Poll Shows US Isolationist Sentiment Growing

U.S troops stationed in Afghanistan (File)

A new opinion poll shows the American public growing more isolationist and less supportive of U.S. missions abroad.

A new opinion poll shows the American public growing more isolationist, less supportive of U.S. missions abroad, less certain of American clout on the world stage and more concerned about rising economic powers like China. Analysts say the survey numbers present a challenge for President Barack Obama as he tries to rally the nation in support of a troop surge in Afghanistan.

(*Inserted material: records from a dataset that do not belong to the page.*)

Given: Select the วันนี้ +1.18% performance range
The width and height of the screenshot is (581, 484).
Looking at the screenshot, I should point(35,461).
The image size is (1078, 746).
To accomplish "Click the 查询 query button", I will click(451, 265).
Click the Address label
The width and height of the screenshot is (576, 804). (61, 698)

Isolationist sentiment is on the rise in the United States, according to a poll conducted by the Washington-based Pew Research Center for the People & the Press. Forty-nine percent of Americans, the survey says, believe the United States should "mind its own business" and let other nations get along on their own. That is up from 30 percent in 2002.

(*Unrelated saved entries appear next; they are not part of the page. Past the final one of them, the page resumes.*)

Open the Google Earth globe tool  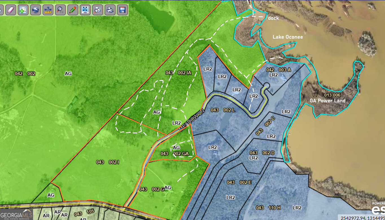coord(36,10)
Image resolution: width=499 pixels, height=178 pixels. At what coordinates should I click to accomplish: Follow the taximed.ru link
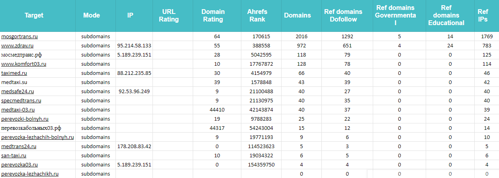click(x=14, y=73)
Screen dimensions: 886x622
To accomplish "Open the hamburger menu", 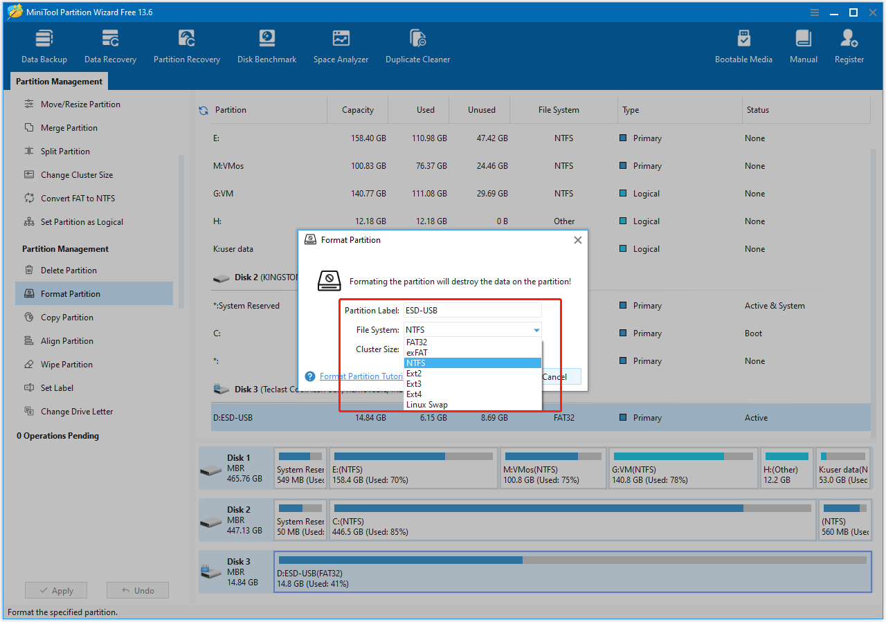I will tap(813, 12).
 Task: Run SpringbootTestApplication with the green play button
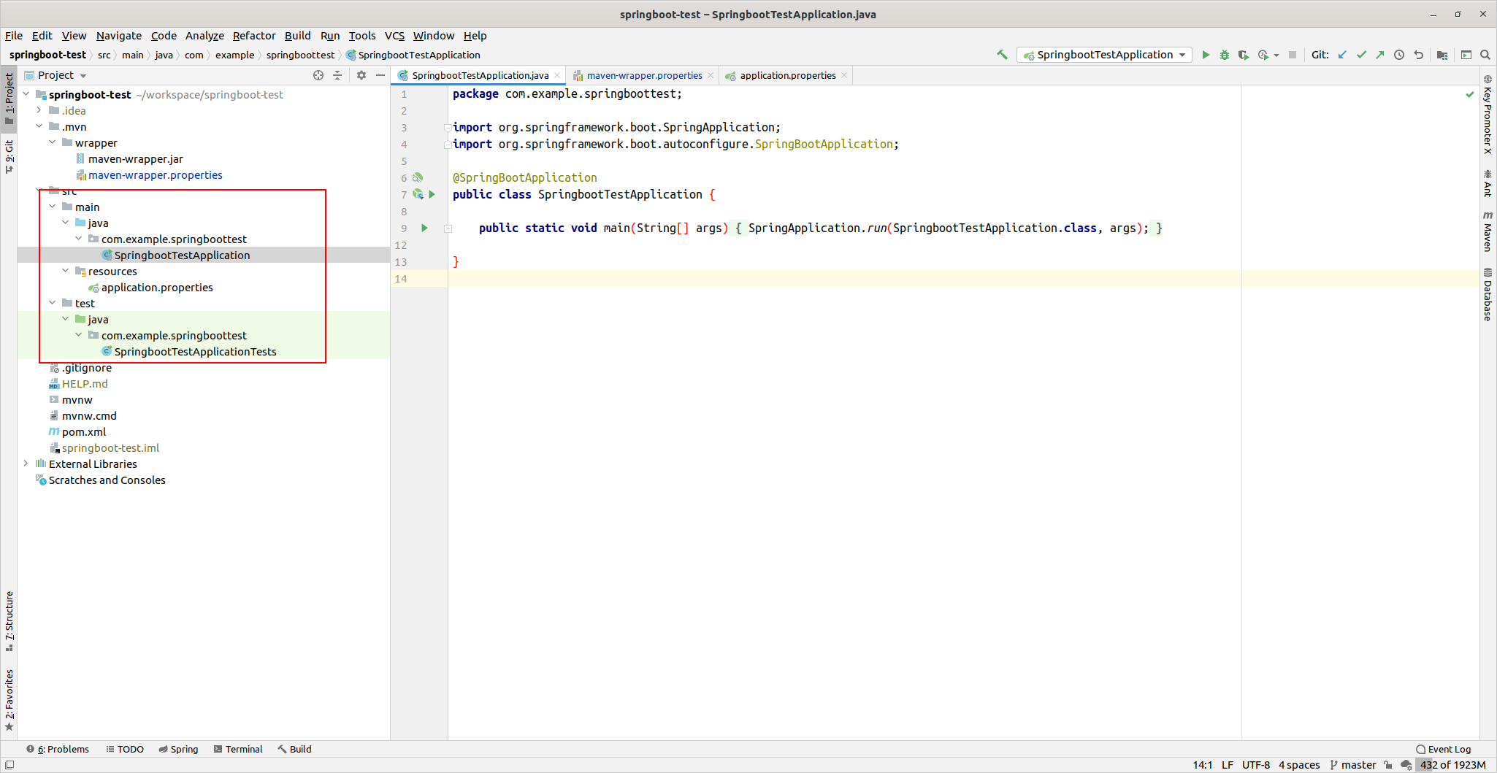(1206, 55)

"The American public is focused on a bad economy and also feeling badly about the world," said Pew President Andrew Kohut. "There are two wars that the public thinks are not going well [Iraq and Afghanistan]."

Rising isolationism does not surprise Council on Foreign Relations Studies director James Lindsay.

"When the economy dips, so does the public's enthusiasm for activity abroad," he said. "The public understandably wants its politicians to worry about fixing problems at home and is less worried about fixing problems overseas."

Lindsay says a growing preoccupation with domestic concerns has implications for U.S. foreign policy in general and President Obama's new Afghan war strategy, in particular.

"The president is sailing into a stiff wind," added Lindsay.

Recent public opinion surveys have shown declining support for sending more U.S. troops to Afghanistan. The Pew poll, conducted before President Obama's Afghan strategy announcement this week, shows only 32 percent backing for an expanded U.S. military mission.

Kohut says Americans are increasingly skeptical about U.S. intervention abroad.

"We had eight years of an assertive national foreign policy [under former President George W. Bush]. And that foreign policy, in the end, was judged to be unsuccessful," he said. "Coming away from an experience like that, it would lead some Americans to believe that we are going to play a less influential, less powerful role in the world."

And which nations do Americans see as filling the vacuum created by a perceived loss of U.S. clout on the world stage?

"The public takes a less-benign view of China's rise. Fifty-three percent [of Americans] see it as a threat, its emerging power as a threat to the United States," said Kohut. "Although it is not really a negative attitude towards China, there is worry. And, more dramatically, for the first time a plurality of Americans think that China - not the United States - is the world's leading economic power."

But if such pessimism and isolationist instincts are fed by current U.S. economic troubles, could an economic recovery reverse the trend?

"What bad economic times can take away, it can give back. And if the American economy turns around and we see a sustained period of economic growth, I would expect to see these poll numbers change yet again," said Lindsay.

American public opinion also appears to be diverging from that of U.S. foreign policy experts. A recent poll of 600 members of the Council on Foreign Relations, or CFR, shows 50 percent backing for a troop surge in Afghanistan, and 58 percent listing China as an important future U.S. ally. Seventy-eight percent of CFR members see China as a minimal threat or no threat at all to the United States.